*What the task asks*
Copy every line of text in the data below word for word, and leave out the pictures.

*Provided records*
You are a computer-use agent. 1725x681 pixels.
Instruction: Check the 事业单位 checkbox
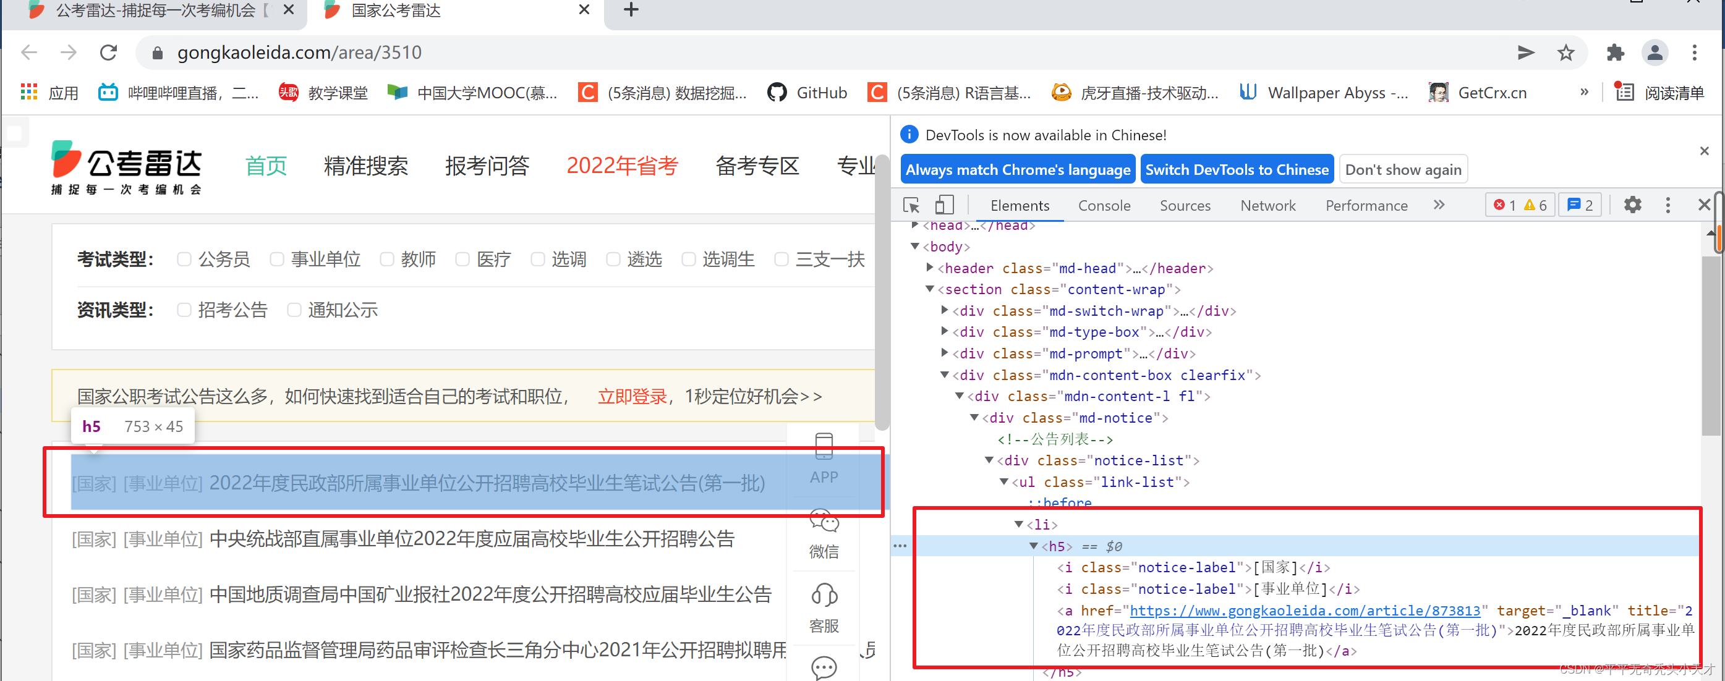tap(277, 259)
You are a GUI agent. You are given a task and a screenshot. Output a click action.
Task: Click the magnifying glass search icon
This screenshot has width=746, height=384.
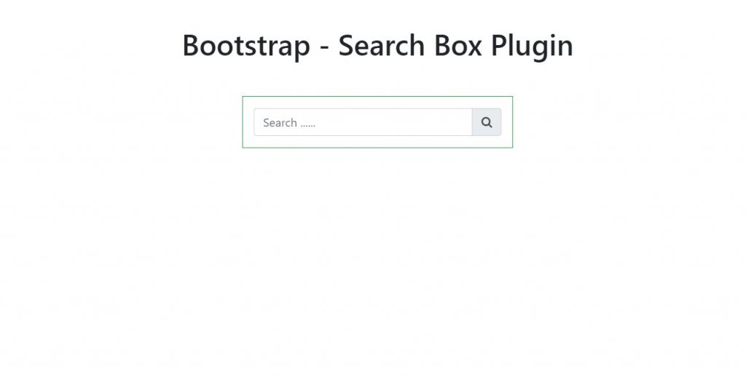486,122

*Answer for this exercise*
You are a computer-use agent. 1725x681 pixels.
Instruction: Check the 事业单位 checkbox
tap(277, 259)
You are a GUI agent. You are given a task and a screenshot. Output a click action.
Task: Click the magnifying glass search icon
This screenshot has width=746, height=384.
486,122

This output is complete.